As portas, janelas e paredes do celeiro começaram a tremer. Sacos de grãos armazenados caíram de suas pilhas. As próprias fundações do abrigo pareciam tremer. Momentos depois, os monstros iriam invadir.
**Ruben** e **Elias** estavam cuidando das portas.
"**Rho**, volte, fique com a mãe!" **Elias** chamou.
Quando não houve resposta, ele se virou e viu que uma das janelas estava aberta. Os tremores haviam parado.
"Pai!"
**Ruben** correu para a janela. **Rhode** estava do lado de fora, caminhando em direção aos monstros. Eles haviam pausado seu avanço e ficaram como sentinelas ao redor do abrigo.
"Não! **Rhode**! Minha filhinha!" **Ruben** chamou em angústia. A janela era muito pequena para ele ou **Elias** sair.
Ele correu para a porta e começou a arrancar os pregos.
Depois de desmontar a porta, eles correram atrás dela. Mas as criaturas haviam recuado. Eles mergulharam no pântano de onde vieram, e o pântano se afinou, desaparecendo gradualmente.
"Minha filhinha! Meu presente dos deuses!" **Ruben** gritou, caindo de joelhos.
**Rhode** estava sendo carregada no torso de um dos monstros de lama. Ele a havia pego com um apêndice e puxado o corpo para si. A garota estava presa em seu peito, meio submersa. Cheirava horrível - a plantas podres e animais mortos e água estagnada.

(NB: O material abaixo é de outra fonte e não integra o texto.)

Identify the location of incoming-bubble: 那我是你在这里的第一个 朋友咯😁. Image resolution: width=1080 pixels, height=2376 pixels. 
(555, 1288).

Então as criaturas pularam uma após a outra no pântano.
O pântano estava lentamente se afinando.
"Meu presente dos deuses!" A voz de **Ruben** chegou até ela.

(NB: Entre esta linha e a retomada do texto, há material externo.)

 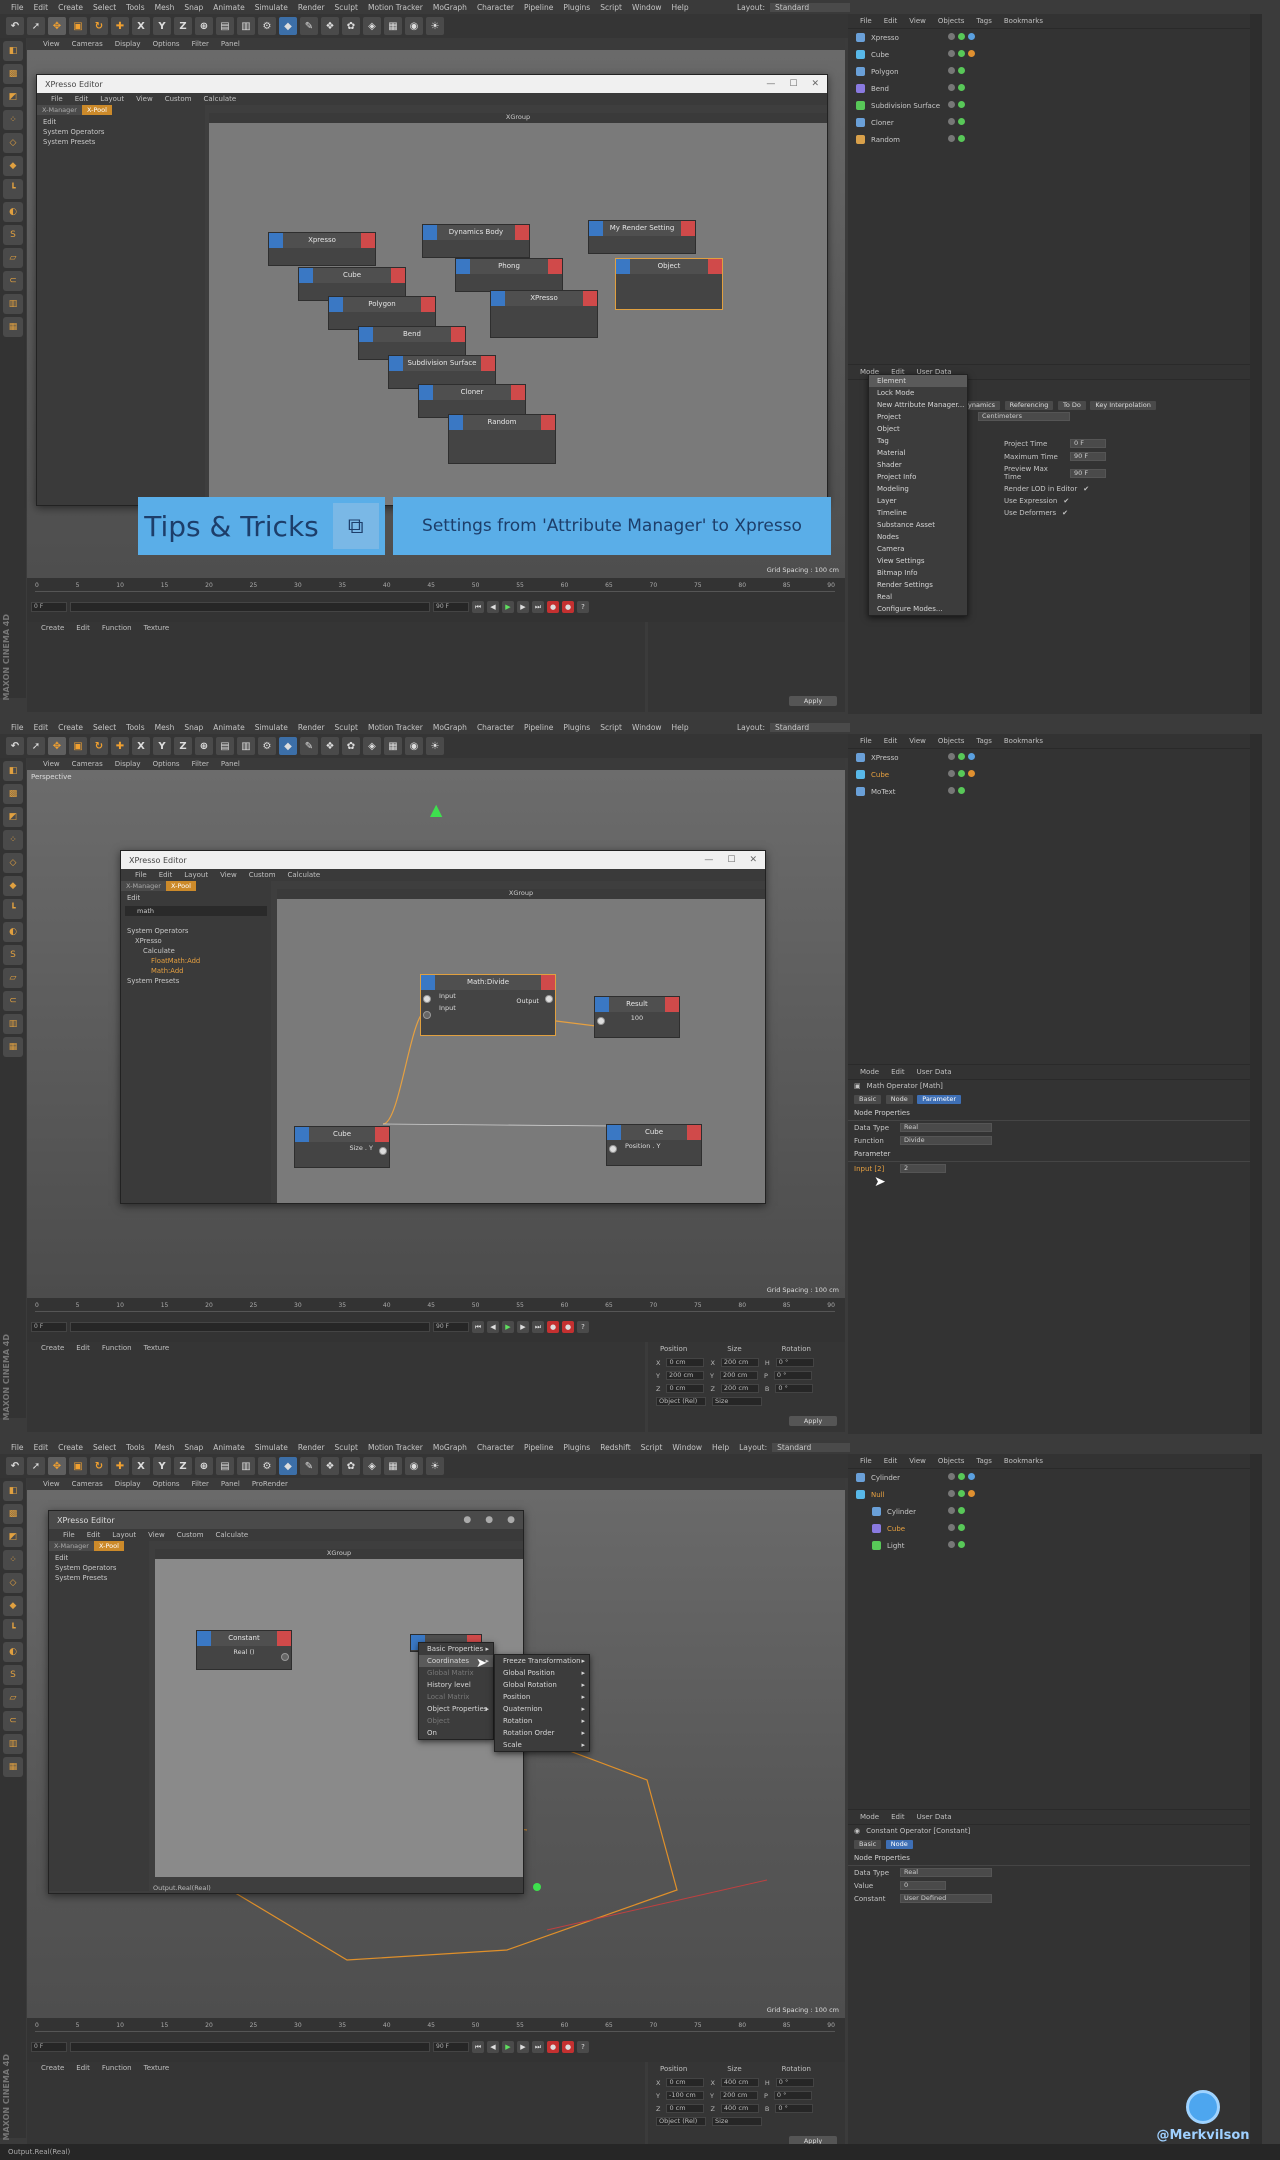 I want to click on context-item-on: On, so click(x=456, y=1733).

Não, Pai, eu fui uma decepção para você. Pelo menos desta forma, eu fui útil para você uma vez. Mãe vai entender. As mulheres devem ser usadas para os empreendimentos dos homens. Tais atos dão valor às suas vidas.
O ser de lama que carregava **Rhode** também mergulhou no pântano, e de repente o mundo desapareceu ao seu redor. Havia escuridão e o toque de lama e pântano. Ela prendeu a respiração por algum tempo, mas a lama entrou nela pelo nariz e pela boca quando ela soltou. **Rhode** sufocou. Sua luta foi inútil dentro do pântano. E então a vida a deixou.
Do lado de fora, o tempo sobre a casa dos **Agrippa** melhorou. O pântano desapareceu, e o sol apareceu ao meio-dia.
Não fez diferença para **Ruben** e **Elias**, que estavam sofrendo com a morte de um membro da família. Dentro do celeiro, **Lysa** estava inconsciente, ignorante de que sua filha se foi para sempre.